> **TASK PROMPT**:
Reply only with how many lines below contain "page".

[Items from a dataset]
##############################
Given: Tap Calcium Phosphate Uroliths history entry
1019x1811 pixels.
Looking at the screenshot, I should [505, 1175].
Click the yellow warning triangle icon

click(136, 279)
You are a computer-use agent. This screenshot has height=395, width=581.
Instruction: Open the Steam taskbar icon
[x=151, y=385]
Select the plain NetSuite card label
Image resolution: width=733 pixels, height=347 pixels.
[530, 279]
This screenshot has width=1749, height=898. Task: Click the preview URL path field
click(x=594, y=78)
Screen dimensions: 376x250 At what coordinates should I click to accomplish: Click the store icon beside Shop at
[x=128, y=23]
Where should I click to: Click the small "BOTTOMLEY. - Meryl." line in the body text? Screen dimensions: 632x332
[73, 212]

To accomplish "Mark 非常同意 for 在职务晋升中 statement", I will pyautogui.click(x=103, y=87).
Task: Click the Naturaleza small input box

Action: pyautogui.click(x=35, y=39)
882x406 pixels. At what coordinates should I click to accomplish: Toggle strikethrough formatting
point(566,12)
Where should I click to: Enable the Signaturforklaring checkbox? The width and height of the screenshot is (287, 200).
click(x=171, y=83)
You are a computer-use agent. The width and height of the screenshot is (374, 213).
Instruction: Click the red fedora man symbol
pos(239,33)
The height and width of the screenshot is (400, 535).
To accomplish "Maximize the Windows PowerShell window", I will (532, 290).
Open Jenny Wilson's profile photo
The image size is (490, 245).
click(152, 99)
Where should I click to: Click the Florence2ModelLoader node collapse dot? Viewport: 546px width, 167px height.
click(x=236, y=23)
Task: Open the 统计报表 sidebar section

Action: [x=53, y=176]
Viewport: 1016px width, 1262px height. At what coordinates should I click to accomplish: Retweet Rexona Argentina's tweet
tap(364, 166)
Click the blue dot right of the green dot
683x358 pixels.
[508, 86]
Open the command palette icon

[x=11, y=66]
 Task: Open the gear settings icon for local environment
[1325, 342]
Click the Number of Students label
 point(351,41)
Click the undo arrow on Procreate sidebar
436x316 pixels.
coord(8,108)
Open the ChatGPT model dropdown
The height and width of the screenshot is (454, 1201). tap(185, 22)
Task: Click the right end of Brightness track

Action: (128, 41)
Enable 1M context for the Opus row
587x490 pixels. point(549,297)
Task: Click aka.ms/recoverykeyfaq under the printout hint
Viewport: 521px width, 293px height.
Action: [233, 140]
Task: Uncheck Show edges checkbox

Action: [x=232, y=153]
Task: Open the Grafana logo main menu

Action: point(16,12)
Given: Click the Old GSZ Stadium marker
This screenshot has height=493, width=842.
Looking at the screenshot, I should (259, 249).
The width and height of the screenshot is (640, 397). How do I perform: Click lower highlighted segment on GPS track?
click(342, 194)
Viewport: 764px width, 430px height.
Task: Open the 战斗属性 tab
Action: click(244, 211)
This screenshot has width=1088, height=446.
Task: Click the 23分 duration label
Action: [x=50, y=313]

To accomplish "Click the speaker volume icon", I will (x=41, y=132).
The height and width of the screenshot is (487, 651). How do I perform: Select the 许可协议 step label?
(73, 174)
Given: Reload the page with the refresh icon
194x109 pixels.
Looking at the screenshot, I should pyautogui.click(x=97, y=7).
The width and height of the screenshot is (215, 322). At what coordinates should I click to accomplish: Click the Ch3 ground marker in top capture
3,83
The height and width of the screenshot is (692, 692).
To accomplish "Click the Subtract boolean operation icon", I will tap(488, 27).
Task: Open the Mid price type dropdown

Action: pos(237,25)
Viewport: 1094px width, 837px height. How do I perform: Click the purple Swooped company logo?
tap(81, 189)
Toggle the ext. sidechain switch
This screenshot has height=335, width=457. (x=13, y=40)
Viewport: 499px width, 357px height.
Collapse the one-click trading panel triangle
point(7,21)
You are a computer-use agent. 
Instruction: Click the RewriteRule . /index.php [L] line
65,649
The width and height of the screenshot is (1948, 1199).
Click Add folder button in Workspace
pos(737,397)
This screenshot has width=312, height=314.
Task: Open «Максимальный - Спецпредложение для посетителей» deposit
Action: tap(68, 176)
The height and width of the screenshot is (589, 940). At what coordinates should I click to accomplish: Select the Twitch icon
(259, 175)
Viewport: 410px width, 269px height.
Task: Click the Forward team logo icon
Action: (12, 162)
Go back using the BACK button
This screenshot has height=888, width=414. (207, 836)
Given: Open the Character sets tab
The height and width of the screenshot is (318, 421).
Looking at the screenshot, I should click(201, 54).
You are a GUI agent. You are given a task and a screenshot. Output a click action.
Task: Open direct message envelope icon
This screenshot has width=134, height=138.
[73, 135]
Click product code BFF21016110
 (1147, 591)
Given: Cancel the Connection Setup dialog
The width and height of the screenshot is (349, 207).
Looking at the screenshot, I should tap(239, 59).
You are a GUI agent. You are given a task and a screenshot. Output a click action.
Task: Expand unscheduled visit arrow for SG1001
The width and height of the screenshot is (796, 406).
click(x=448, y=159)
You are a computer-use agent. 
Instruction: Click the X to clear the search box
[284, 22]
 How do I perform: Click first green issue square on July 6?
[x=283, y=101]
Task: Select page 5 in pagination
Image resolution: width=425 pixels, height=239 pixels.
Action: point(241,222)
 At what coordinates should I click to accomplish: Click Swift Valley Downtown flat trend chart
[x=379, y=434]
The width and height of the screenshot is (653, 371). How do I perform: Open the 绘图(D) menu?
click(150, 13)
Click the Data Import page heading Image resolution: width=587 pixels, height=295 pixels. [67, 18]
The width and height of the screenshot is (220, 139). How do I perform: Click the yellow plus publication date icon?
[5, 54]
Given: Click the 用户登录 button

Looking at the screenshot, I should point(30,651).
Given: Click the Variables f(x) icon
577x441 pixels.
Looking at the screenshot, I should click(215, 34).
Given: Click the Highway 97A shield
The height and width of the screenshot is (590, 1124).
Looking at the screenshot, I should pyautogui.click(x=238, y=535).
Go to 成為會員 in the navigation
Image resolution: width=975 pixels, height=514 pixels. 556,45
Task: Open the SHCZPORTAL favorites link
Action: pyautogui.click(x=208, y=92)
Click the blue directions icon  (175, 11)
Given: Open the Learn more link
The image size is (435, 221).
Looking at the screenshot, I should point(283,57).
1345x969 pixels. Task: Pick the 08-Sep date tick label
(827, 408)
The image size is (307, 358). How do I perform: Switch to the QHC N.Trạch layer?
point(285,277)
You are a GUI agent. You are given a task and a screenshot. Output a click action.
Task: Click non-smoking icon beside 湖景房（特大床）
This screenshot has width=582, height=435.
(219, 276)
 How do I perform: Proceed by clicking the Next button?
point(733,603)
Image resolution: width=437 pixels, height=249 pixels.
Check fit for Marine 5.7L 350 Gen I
##############################
> **WRITTEN REPLY**:
3